Gen. Bigeard, who led French forces in colonial wars in Indochina and Algeria, dies at 94

By AP
Friday, June 18, 2010

French commander in Indochina, Algeria wars dies

PARIS — Gen. Marcel Bigeard, who led France’s elite parachute forces in colonial wars in independence-seeking Indochina and Algeria after serving in the French Resistance in World War II, has died at age 94.

“He has been called the best paratrooper in the world, and whatever the truth of that, he most certainly has a claim as the most battle-proven,” said Martin Windrow, a British military historian and expert on France’s colonial wars.

But Bigeard also was captured by insurgents while fighting in Vietnam, and he was accused of being ruthless against POWs in Algeria, in a conflict his country eventually lost.

Born Feb. 14, 1916, in Toul in eastern France, Bigeard went into German captivity as a warrant officer in 23rd Fortress Infantry Regiment in June 1940. He escaped on Nov. 11, 1942, made his way to Senegal, in what was then French West Africa, and was commissioned into Gen. Charles de Gaulle’s Free French Forces.

Bigeard’s death came as France was marking the 70th anniversary of de Gaulle’s defiant broadcast on BBC radio urging the French people to resist the Nazi occupation.
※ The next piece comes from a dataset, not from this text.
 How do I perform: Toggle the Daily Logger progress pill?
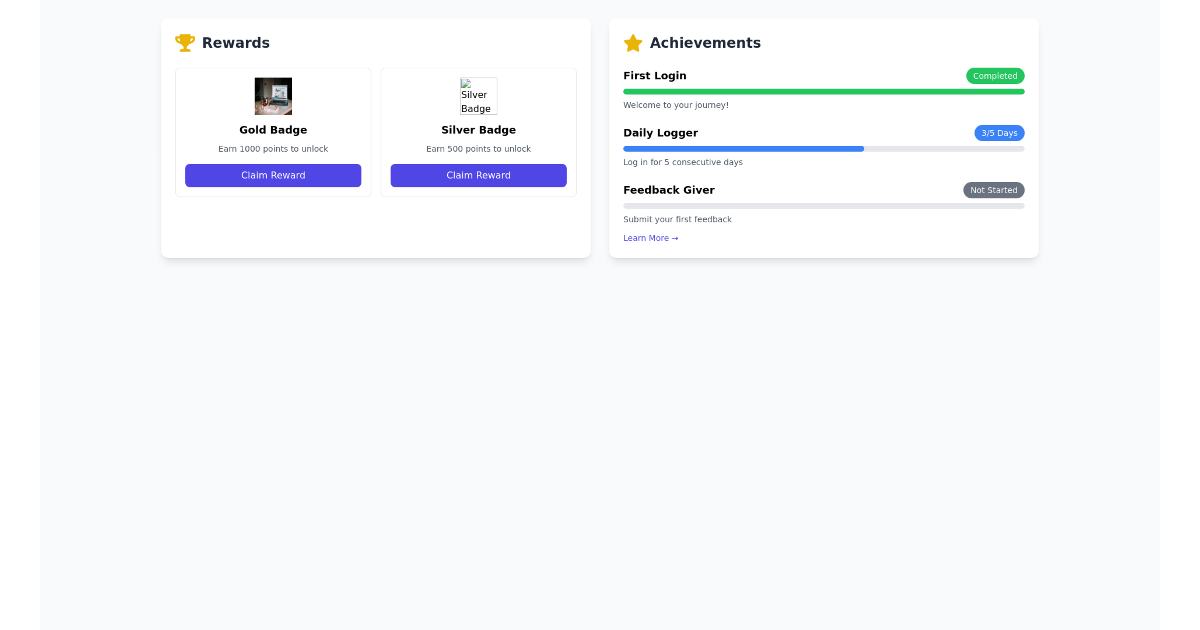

Rapidly promoted to major, Bigeard made his first combat jump in 1944, when he was dropped into occupied France to organize local resistance fighters. He ended World War II with many decorations and with the radio call sign that he retained for the rest of his life — “Bruno.”

Bigeard rose to fame during France’s ultimately doomed effort to reassert control over its colony in Vietnam, after it proclaimed independence in 1945. He served three combat tours there, and his crack 6th Colonial Parachute Battalion became France’s spearhead in the war against President Ho Chi Minh’s nationalist guerrillas.

Bigeard argued — unsuccessfully — that the colonial army could only defeat the insurgents if they matched their enemy’s aggression, endurance and fieldcraft.

He was captured along with about 12,000 other defenders when insurgents overran the French fortress of Dien Bien Phu in May 1954 — knocking France out of the war and paving the way for the 20-year American involvement in Vietnam.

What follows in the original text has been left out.